He got his hands on Wilker next. He was feeling around the pilot’s upper chest for the release, his own torso twisted awkwardly in the constricted space, when he realized each succeeding breath was coming harder.
The bailout was running empty. Time to bail, if he wanted to make it to the surface himself. Back to the exit door, or out through the windshield? Floating bodies one way. Jagged Perspex to snag on and hang him up, the other.
Wilker opened his eyes suddenly. Blood seeped from his nose and cuts on his face. One hand groped up, across his vest. The other locked into Lenson’s, gripping it with enormous force.
Dan saw what was wrong. The instrument panel had buckled onto Wilker’s legs, pinning him.
A sudden vertigo, a slippage around them. The glimmering surface receded and dimmed. The wrecked, inverted fuselage was rolling over again as it sank away. Dizzied, disoriented, Dan could no longer tell which way led up. He fought grimly with the pilot’s webbing. But it wouldn’t release. Wilker was struggling too, one hand clawing at his vest, the other trying, now, to push Dan away.
Colors flashed at the edge of his vision. Blackness flooded in behind them.
A lavender beam of light.
A double-looped π of smoke, scribed with incredible beauty against blue sea.
His newborn daughter’s blue-eyed gaze, meeting his for the first time.
He was walking beneath a shaded arbor. White flowers decorated it, hearted with bright yellow, and lush green waxy-looking leaves among which fat bees slowly buzzed. The pavement was of small, richly patterned tile in complex geometric designs of carmine and jade and cream. The path ahead led to a turning, where the arbor’s shadow lay deeper, the bees’ buzzing louder, the scent of the white flowers with their golden hearts overpoweringly stronger. With each step he neared that turning. But he couldn’t see what lay past it.
Still struggling with the belt, pinned into the slowly rotating fuselage, he sank away helplessly into the black void of the sea.
21
In the darkness, noise. The stenches of fuel and seawater and close-cramped bodies, diarrhea and vomit and bilgewater. Sweat and bean-farts and sea-stink. Wet metal weeps overhead. The clink and scrape of equipment. The deafening roar of engines. Vibration, through the thin metal that surrounds them. The rush and clatter of spray. Beneath it all, the ragged breathing of burdened men and women.
The sickening, endless heave of a massive object in an ocean swell.

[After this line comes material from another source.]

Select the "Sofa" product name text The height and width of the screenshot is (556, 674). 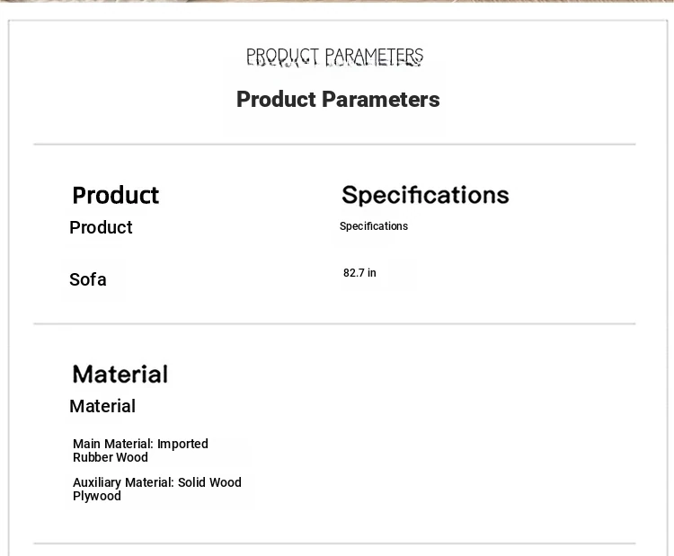(88, 279)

Night. Hector Ramos hunches crammed in the hull of an amphibious assault vehicle, an amtrac, elbow to elbow with twenty-four other marines. They’ve been here for seven hours now, boarding after a heavy evening meal as the machine squatted in the well of an air-cushion landing craft. The plan was to launch at midnight. But something delayed that, then delayed it again. Now they have to shit, to piss, but there’s nowhere to go and no room even to move.
“It can’t be long to sunrise,” someone mutters.

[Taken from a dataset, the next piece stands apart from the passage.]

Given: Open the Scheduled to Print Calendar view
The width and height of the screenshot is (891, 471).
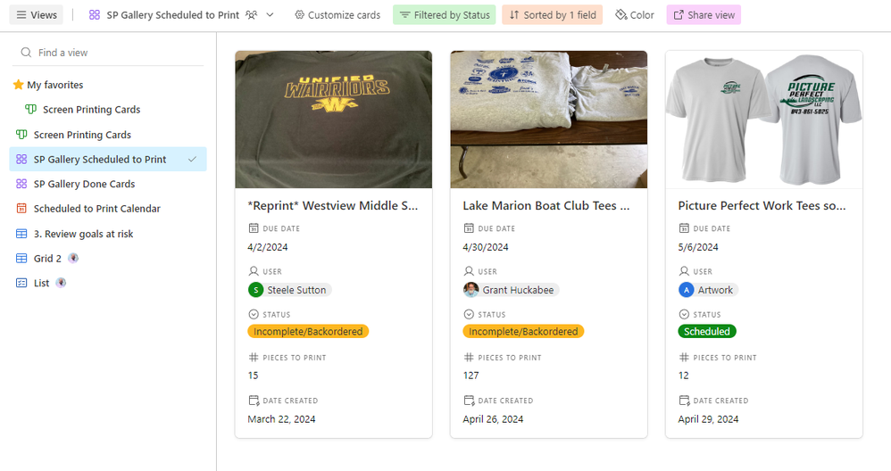Looking at the screenshot, I should coord(96,209).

A tide of grumbling rises. “What’s taking so fucking long?”
“We’re gonna be hitting the beach at fucking daylight.”
“They gotta know we’re coming,” Troy Whipkey mutters, spooned next to Hector.
There’s barely room to inflate their lungs. The red interior light flickers as gear sways on the bulkheads. Someone nearby retches again. “They gotta see us on radar,” Troy adds. “This is gonna be a fucking slaughter.”
Hector’s afraid he’s right. But no point complaining. There’s no way not to go now, so he’s eager to get it over with. To find out what he’s made of, what going to war is like.
He tries not to think of the chickens, how they suddenly went quiet as they were pulled through the hole in the wall.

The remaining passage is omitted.